[Trecho selecionado]
- - - - -

As nulidades elencadas no Código de Processo Penal são simples vícios processuais, como facilmente se extrai do art.º 118.º do CPP onde se faz expressa referência à “violação ou a inobservância das disposições da lei do processo penal”, o que significa que, para além delas, existem situações em que os actos ou omissões processuais enfermam de nulidade, e assim acontece, em especial, quando são afetados direitos e garantias constitucionalmente consagrados, nomeadamente as garantias de defesa e o direito ao contraditório plasmados no art.º 32.º da CRP.
10º
Mesmo a considerar-se que a denunciada/arguida foi notificada da acusação particular – o que se admite por cautela de patrocínio – essa notificação não ocorreu no dia 1 de fevereiro de 2020, mas, quando muito, no momento em que aquela apresentou a sua defesa, isto é, em 19 de junho de 2020 e nessa ocasião já ocorrera a prescrição do procedimento criminal, que se verificara no dia 9 de fevereiro de 2020 !!!....
11º
Tendo em conta que a denunciada não foi validamente constituída arguida nem foi notificada da acusação particular contra ela deduzida, com o despacho do Ministério Público que a acompanhava, com indicação dos direitos e deveres que lhe assistem na qualidade de arguida, nos termos do art.º 61.º do CP antes do dia 9 de fevereiro de 2020, o presente procedimento criminal encontra-se extinto, por prescrição.
12º
O Despacho recorrido que considerou que «não se encontra prescrito o procedimento criminal instaurado contra a arguida» violou o disposto nos art.ºs 32.º e 18.º, n.º 1 da CRP, nos art.ºs 113.º, n.ºs 3, 6 e 7 e 119.º, al. c) do CPP e nos art.ºs 118.º, nº 1, al. d) e 119.º, n.º 1 do CP.

NESTES TERMOS E NOS MELHORES DE DIREITO APLICÁVEIS DEVE SER ADMITIDO O PRESENTE RECURSO E AO MESMO SER CONCEDIDO PROVIMENTO, REVOGANDO-SE A D. DECISÃO RECORRIDA e EM CONSEQUÊNCIA SER DECLARADO QUE O PRESENTE PROCEDIMENTO CRIMINAL SE ENCONTRA PRESCRITO, COM O QUE SE FARÁ JUSTIÇA!

3.
A Exma Magistrada do Ministério Público na primeira instância respondeu ao recurso, concluindo pela sua improcedência nos seguintes termos:

1.A falta de notificação da acusação ao arguido não integra as nulidades insanáveis previstas no art.°119º do CPP, mas mera irregularidade; apenas assim não seria se viesse a demonstrar-se que, em virtude de tal irregularidade, teriam sido violadas as garantias do processo criminal, conforme consagradas no artigo 32.° da CRP, o que manifestamente não ocorreu no caso.

- - - - -

[Tarefas propostas]
[1] No trecho sobre a prescrição do procedimento criminal, em que data se teria verificado essa prescrição?
[2] Prolongue o trecho sobre a prescrição do procedimento criminal, começando logo após a última frase apresentada.

[Excerto da listagem]
- - - - -

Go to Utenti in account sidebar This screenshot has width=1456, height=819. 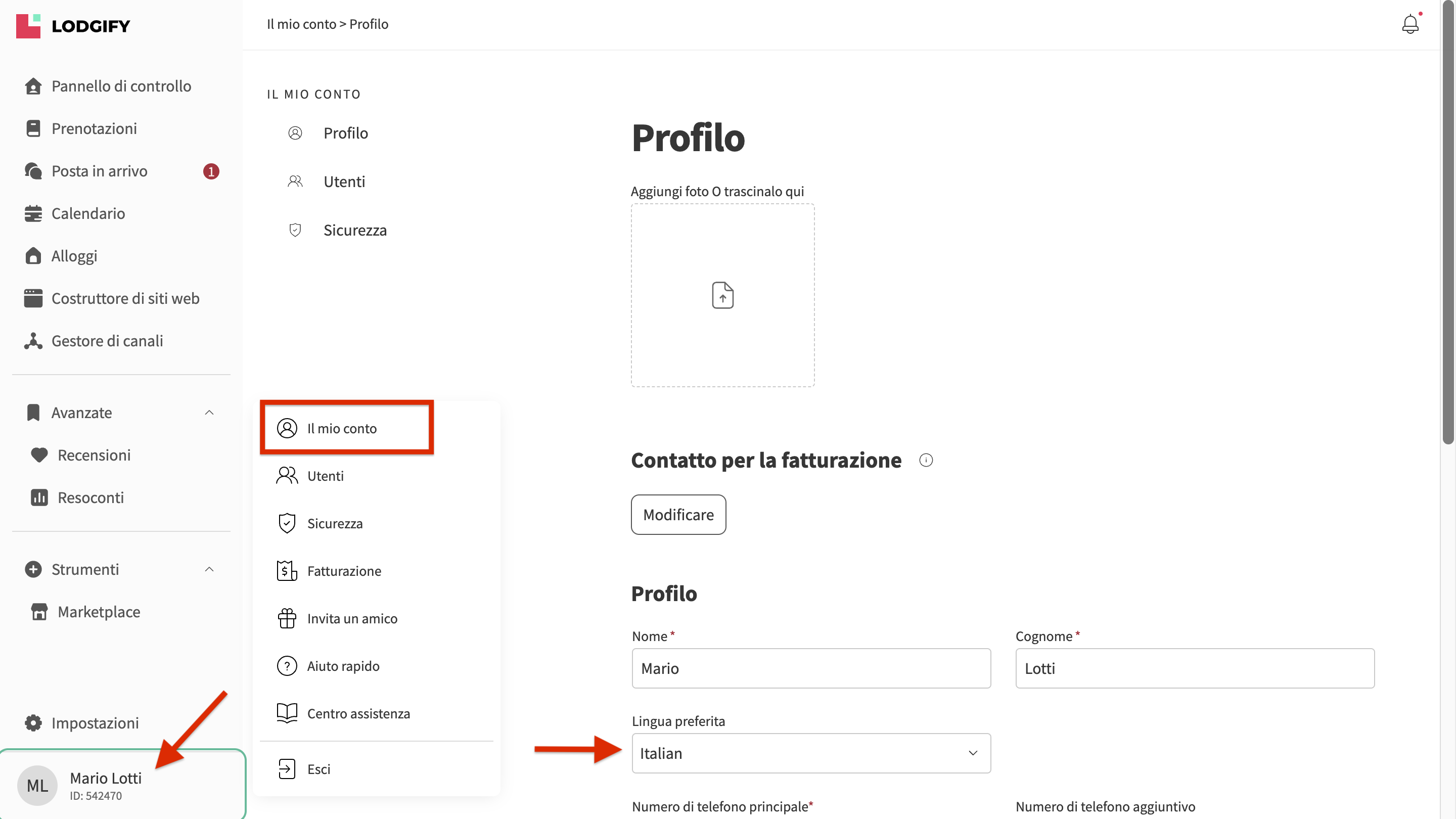point(344,181)
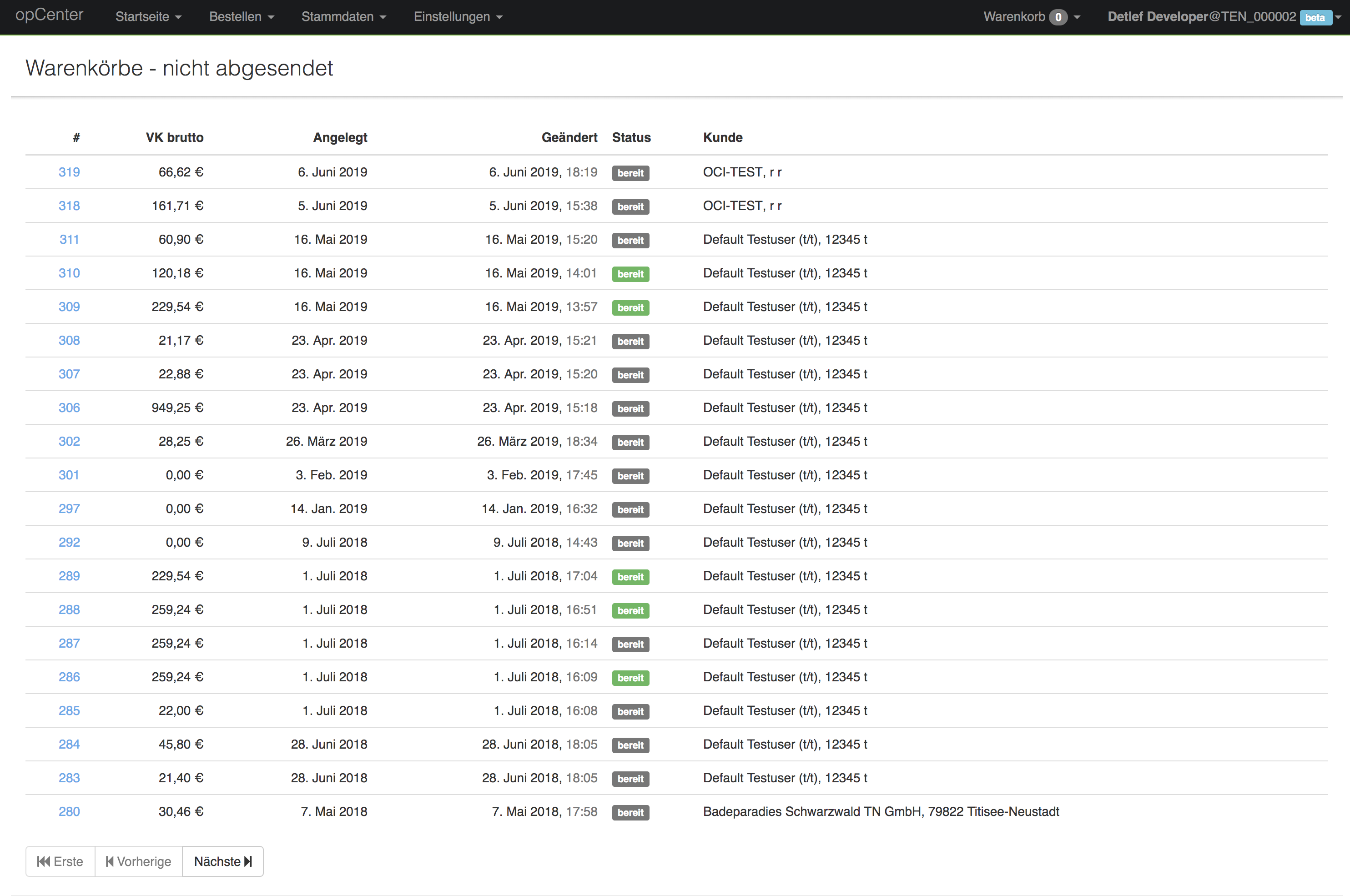Open shopping cart number 319

pos(69,172)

- - - - -

[Respostas finais]
[1] No dia 9 de fevereiro de 2020.

[2]
2.A recorrente assumiu a qualidade de arguida com dedução da acusação particular de fls. dos autos.
3. A acusação particular, acompanhada do despacho do Ministério Público e da comunicação dos seus direitos e deveres foi enviada para a residência da arguida em França, onde foi recebida em 01/02/2020.
4. A acusação e a comunicação dos seus direitos e deveres como arguida foi comunicada à recorrente, que recebeu a carta, que deles teve conhecimento, tanto mais que contestou a acusação e apresentou prova, nomeadamente testemunhas com conhecimento dos factos, como acentuou, e cuja notificação requereu.
5. É objectivo das garantias constitucionais de defesa que o visado tome conhecimento do teor da acusação e dos seus direitos e deveres como arguido, por forma a poder defender-se das imputações que lhe são feitas, sendo por isso irrelevante quem assine o aviso de recepção postal, conquanto o visado tome efectivo conhecimento do teor da acusação e dos seus direitos e deveres, o que manifestamente sucedeu no caso.
6. A recorrente foi validamente constituída como arguida e notificada da acusação em 01/02/2020, ou seja, antes da data em que ocorreria a prescrição do procedimento criminal.
7. A acusação particular deduzida contra a arguida e o despacho do Ministério Público que a acompanhou, com a comunicação dos direitos e deveres que lhe cabem enquanto tal, determinou a suspensão e interrupção do prazo de prescrição do procedimento criminal (art.°s 120°, n.º1, al. b) e 121º, ai. b) do Código Penal).
8. Não e verifica a prescrição do procedimento criminal e, por isso, o douto despacho recorrido não é merecedor de qualquer juízo de censura.

Termos em que, deve ser negado provimento ao recurso interposto e, consequentemente, mantido o douto despacho recorrido.
Vossas Excelências, porém, melhor decidirão e farão, como sempre, a habitual JUSTIÇA

4.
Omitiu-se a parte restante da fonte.